Ensuring proper processing of the preform ends to avoid issues with the stress regions.The bow-tie process allows for flexibility in adjusting the size, position, and shape of the stress regions, enabling the manufacturer of polarization-maintaining fibers to customize the level of birefringence for different applications while balancing optical and mechanical properties. However, due to the limitations of the MCVD deposition tube diameter, the bow-tie process lacks flexibility in terms of the amount of fiber that can be drawn from a single preform.

3. Elliptical-stress-layer Fiber

Elliptical-stress-layer fiber preforms, similar to bow-tie preforms, are manufactured using MCVD lathes. In the case of elliptical-stress-layer PM fiber, a boron-doped glass ring is also incorporated into the cladding near the core. However, the elliptical-stress-layer fiber employs a machining process to remove a portion of the cladding layer, as opposed to the chemical etching utilized in the bow-tie process. During this step, the initially round or circularly symmetric preform is machined to create two flat sides positioned opposite each other with respect to the core.

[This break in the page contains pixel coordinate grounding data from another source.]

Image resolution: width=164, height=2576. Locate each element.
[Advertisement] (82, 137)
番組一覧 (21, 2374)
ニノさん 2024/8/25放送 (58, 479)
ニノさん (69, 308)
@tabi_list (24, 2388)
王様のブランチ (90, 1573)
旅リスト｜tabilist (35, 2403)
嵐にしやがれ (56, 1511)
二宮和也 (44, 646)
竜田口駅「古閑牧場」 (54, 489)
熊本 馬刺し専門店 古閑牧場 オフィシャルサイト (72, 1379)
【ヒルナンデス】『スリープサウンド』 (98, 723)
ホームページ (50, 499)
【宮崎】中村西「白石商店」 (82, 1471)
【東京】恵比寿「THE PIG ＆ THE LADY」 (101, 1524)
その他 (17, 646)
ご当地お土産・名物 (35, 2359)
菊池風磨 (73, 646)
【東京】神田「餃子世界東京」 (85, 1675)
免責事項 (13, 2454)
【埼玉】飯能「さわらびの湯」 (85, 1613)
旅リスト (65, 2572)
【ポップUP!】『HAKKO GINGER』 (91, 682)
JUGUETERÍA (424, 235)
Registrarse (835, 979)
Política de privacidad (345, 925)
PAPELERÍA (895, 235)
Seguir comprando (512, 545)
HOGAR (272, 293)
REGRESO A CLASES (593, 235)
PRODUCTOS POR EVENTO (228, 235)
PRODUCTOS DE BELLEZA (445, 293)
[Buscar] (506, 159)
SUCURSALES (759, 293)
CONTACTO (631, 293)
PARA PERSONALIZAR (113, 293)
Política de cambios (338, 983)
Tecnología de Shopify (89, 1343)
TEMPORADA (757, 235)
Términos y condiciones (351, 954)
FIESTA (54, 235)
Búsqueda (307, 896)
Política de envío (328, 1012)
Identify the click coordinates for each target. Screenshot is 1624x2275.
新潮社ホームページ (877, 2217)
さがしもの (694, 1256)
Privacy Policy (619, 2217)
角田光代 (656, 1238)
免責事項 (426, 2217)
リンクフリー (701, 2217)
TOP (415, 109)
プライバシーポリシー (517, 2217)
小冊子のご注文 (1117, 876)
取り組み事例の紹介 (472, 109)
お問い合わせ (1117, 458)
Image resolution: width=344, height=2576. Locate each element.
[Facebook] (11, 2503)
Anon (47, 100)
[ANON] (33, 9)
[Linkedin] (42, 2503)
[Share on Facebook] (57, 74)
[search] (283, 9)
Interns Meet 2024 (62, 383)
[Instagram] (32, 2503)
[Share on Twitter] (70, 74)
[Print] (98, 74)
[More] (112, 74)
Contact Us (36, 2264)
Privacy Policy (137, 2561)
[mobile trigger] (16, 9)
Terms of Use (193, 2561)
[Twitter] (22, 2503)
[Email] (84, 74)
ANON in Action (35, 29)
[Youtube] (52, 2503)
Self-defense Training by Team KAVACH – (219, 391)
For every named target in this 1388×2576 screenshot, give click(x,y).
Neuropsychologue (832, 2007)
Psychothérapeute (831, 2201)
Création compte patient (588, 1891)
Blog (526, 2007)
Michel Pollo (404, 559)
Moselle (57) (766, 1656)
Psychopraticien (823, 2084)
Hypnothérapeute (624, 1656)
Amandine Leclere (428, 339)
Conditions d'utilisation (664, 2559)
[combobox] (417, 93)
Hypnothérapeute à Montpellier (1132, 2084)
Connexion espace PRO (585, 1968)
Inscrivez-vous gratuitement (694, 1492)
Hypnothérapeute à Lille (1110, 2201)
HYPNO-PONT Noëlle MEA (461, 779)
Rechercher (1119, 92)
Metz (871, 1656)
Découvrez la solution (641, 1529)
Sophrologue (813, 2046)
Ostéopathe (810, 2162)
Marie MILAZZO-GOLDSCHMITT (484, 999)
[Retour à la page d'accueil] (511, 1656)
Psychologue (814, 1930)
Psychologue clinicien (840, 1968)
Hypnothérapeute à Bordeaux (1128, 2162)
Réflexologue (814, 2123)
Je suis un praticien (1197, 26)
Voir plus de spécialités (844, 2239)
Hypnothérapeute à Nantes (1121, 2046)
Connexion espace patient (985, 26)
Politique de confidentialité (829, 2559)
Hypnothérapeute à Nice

The resulting preform, which now possesses flat sides and is roughly rectangular in shape, is carefully drawn while controlling the temperature and tension. This drawing process ensures that the resultant fiber becomes round, effectively eliminating the flat surfaces. Simultaneously, the borosilicate layer, previously in a ring shape, transforms into an elliptical configuration, generating an asymmetric stress region within the cladding. With precise drawing, the core can maintain its round shape. The complexities associated with this method involve:

• Ensuring meticulous performance deposition and machining to prevent stress mismatches.

• Achieving precise machining of the flat sides with uniformity along the length of the preform.

• Preparing the machined preform for drawing to minimize surface defects.Controlling the drawing temperature to achieve the correct viscosity and desired fiber shape.

While it may seem like a simplified process, the fabrication of PANDA fiber involves numerous complex procedures, demanding careful attention to detail and precision at each stage.

Why Are There Numerous Trade-offs Among the Three Types of SAP?

There are several trade-offs to consider when comparing the three types of stress-applying parts (SAPs) in polarization-maintaining (PM) fibers. These trade-offs include:

• Level of Birefringence: The attainable level of birefringence in the fiber is influenced by factors such as the proximity of the SAPs to the core. Different SAP types offer varying levels of birefringence.

• Size and Asymmetry of Stress Regions: The size and extent of asymmetry required to achieve high birefringence can impact the complexity of manufacturing and the strength of the fiber. Different SAP designs result in different stress region characteristics.

• Uniformity of Stress Regions: The ability to fabricate stress regions uniformly throughout the fiber is an important consideration. Variations in stress distribution can affect fiber's performance and consistency.

• Preform Size and Fiber Length: The choice of SAP type can influence the size and length of the preform and resulting fiber. Bow-tie and elliptical-stress-layer PM fibers rely on the MCVD process, while PANDA fibers can utilize outside-deposition methods like OVD (Outside Vapor Deposition) or VAD (Vapor Axial Deposition).

• Mechanical Properties: The strength, crack resistance, and other mechanical properties of the fiber are crucial factors to consider. Different SAP designs can impact these properties differently.

• Complexity of Preform Processing: The complexity of processing the preform, particularly when SAPs are located close to the core, is an important consideration. Ensuring the preservation of SAP shapes during the drawing process can be challenging and may vary depending on the SAP type.

Considering these trade-offs, the choice of SAP type depends on the specific requirements of the application, balancing factors such as birefringence level, manufacturing complexity, mechanical properties, and performance uniformity.